## Looking for efficient (ie v.small) algorithm for LOG2(n)

11 posts / 0 new
Author
Message

Hi Folks,

I suspect I know the answer but if anybody can chip in I'd be grateful.

I need to manipulate some binary numbers in an FPGA co-pro design I'm doing (div, square root, and possibly other roots and powers) and I got to thinking about converting the numbers to their log equivalent (base 2) doing the business and then convert back.

After spending all morning researching this at Queens university librray, and on line, I have come up with zillions of algorithms which use floating point, or require multiply or division or both, and therefore are useless to me.

I need the integer and fractional part of the result, not just integer.

If any of you have ideas about such algorithms, or where I can look for ideas (maybe obscure old textbooks etc), then let me know.

Many thanks,
Murdo.

PS: Application is for a MIMO RF decoder where I am comparing QR and Cholesky decompositions.

There are already a million monkeys in front of a million keyboards, and the internet is nothing like Shakespeare!

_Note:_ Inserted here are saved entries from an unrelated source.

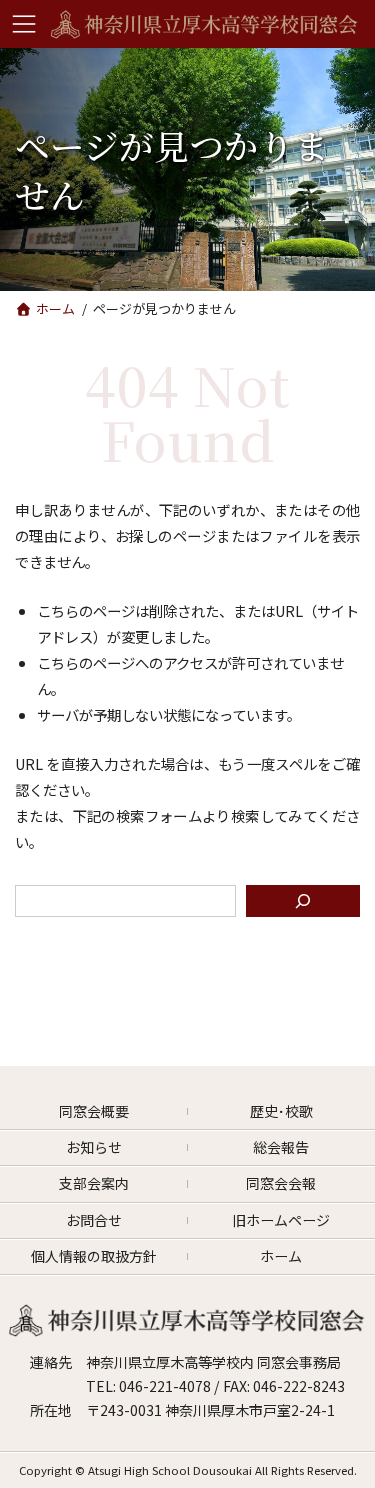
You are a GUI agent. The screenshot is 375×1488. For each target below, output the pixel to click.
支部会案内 (94, 1183)
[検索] (303, 901)
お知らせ (94, 1147)
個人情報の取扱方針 (94, 1256)
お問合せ (94, 1220)
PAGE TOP (353, 1469)
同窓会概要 (94, 1111)
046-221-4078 (166, 1386)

Analog Devices has a fixed-point solution for their 16-bit DSPs that you could use. It's in Chapter 4 of Vol. 1 of DIGITAL SIGNAL PROCESSING APPLICATIONS USING THE ADSP-2100 FAMILY. You can download it from the ADI web site. It only has logs to base 10 and e, but you should be able to work out how to do logs to base 2. It uses multiplication, I don't think you will be able to avoid it whatever you do.

Leon Heller G1HSM

Its just the bit number of the highest order bit thats set isnt it? log2 of 0x40 is 6 isnt it?

Imagecraft compiler user

bobgardner wrote:
Its just the bit number of the highest order bit thats set isnt it? log2 of 0x40 is 6 isnt it?
assuming positive numbers.

Suppose you have a 32 bit value A. We want log2(A)/log2(2^31). (If we really want log2(A), then we just need to add 31 afterwards.)

The result starts at 0.
While bit 31 of A is not set, left shift A and subtract 256 from the result.
Grab bit 30..23 of A. (On AVR+GCC the fastest way is to left shift one, and then right shift 24.) Add this to the result.
The result is now a 5.8 fixed point number.

This approximation is usually good enough for most readouts, and can be compensated to be *good* by correcting the error using a polynomium.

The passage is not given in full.